TASK DESCRIPTION: From the entries below, gather every line containing the string "agent".

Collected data

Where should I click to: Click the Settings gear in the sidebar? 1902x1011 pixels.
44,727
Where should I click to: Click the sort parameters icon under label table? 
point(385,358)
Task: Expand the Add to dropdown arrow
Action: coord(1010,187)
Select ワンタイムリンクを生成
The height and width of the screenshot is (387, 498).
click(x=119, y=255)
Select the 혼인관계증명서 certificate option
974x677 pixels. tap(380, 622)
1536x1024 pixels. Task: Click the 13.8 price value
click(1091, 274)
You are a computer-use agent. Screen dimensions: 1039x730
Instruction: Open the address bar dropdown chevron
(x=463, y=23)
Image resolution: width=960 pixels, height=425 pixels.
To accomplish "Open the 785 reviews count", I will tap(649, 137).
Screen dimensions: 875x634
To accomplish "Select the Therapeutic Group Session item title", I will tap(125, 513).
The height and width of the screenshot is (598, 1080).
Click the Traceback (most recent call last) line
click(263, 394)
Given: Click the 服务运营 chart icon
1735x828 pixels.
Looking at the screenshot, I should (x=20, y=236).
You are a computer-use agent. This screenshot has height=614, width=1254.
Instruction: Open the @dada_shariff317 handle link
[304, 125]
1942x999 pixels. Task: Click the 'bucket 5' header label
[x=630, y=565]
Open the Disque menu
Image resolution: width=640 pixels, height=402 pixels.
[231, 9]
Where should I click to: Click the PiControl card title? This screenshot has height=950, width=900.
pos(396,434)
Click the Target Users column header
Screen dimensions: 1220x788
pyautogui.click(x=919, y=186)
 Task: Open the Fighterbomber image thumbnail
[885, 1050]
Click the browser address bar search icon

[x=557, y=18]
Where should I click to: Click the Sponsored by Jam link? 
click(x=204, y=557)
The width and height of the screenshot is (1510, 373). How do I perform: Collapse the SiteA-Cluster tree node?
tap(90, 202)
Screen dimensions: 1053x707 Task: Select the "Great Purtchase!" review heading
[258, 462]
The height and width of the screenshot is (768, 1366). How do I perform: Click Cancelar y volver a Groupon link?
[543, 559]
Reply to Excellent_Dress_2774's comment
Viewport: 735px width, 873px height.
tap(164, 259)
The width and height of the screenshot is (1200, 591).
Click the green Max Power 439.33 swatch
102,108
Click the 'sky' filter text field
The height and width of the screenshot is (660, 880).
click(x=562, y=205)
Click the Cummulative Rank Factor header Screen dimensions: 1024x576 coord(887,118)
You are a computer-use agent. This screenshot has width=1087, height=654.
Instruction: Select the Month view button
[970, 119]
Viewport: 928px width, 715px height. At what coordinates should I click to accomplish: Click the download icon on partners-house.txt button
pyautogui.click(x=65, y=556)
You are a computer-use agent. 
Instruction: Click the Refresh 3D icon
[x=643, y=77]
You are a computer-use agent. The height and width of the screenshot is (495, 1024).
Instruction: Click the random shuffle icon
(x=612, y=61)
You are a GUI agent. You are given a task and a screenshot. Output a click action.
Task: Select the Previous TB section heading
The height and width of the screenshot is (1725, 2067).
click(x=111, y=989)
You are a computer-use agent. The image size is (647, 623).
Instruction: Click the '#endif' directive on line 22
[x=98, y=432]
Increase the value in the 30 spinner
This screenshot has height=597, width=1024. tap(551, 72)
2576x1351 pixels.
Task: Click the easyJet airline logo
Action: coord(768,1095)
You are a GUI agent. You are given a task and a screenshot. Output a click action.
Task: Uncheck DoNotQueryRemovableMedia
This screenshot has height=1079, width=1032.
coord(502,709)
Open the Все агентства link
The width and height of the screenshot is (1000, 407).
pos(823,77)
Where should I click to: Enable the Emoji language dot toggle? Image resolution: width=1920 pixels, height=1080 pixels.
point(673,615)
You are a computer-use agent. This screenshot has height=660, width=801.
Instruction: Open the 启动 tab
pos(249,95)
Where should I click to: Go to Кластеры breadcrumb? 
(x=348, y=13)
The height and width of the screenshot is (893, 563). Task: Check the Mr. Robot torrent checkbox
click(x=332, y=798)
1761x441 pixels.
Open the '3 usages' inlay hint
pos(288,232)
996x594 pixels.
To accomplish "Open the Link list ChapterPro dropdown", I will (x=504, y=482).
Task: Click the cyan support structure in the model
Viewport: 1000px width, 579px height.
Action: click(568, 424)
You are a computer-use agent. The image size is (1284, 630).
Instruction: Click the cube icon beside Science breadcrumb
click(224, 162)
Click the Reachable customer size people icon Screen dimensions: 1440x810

RESPONSE BELOW:
You are a computer-use agent. Screen dimensions: 1039x730
You are a computer-use agent. This screenshot has height=614, width=1254.
You are a computer-use agent. This screenshot has width=1087, height=654.
You are a computer-use agent. 
You are a computer-use agent. The height and width of the screenshot is (495, 1024).
You are a GUI agent. You are given a task and a screenshot. Output a click action.
You are a computer-use agent. The image size is (647, 623).
You are a GUI agent. You are given a task and a screenshot. Output a click action.
You are a computer-use agent. This screenshot has height=660, width=801.
You are a computer-use agent. The image size is (1284, 630).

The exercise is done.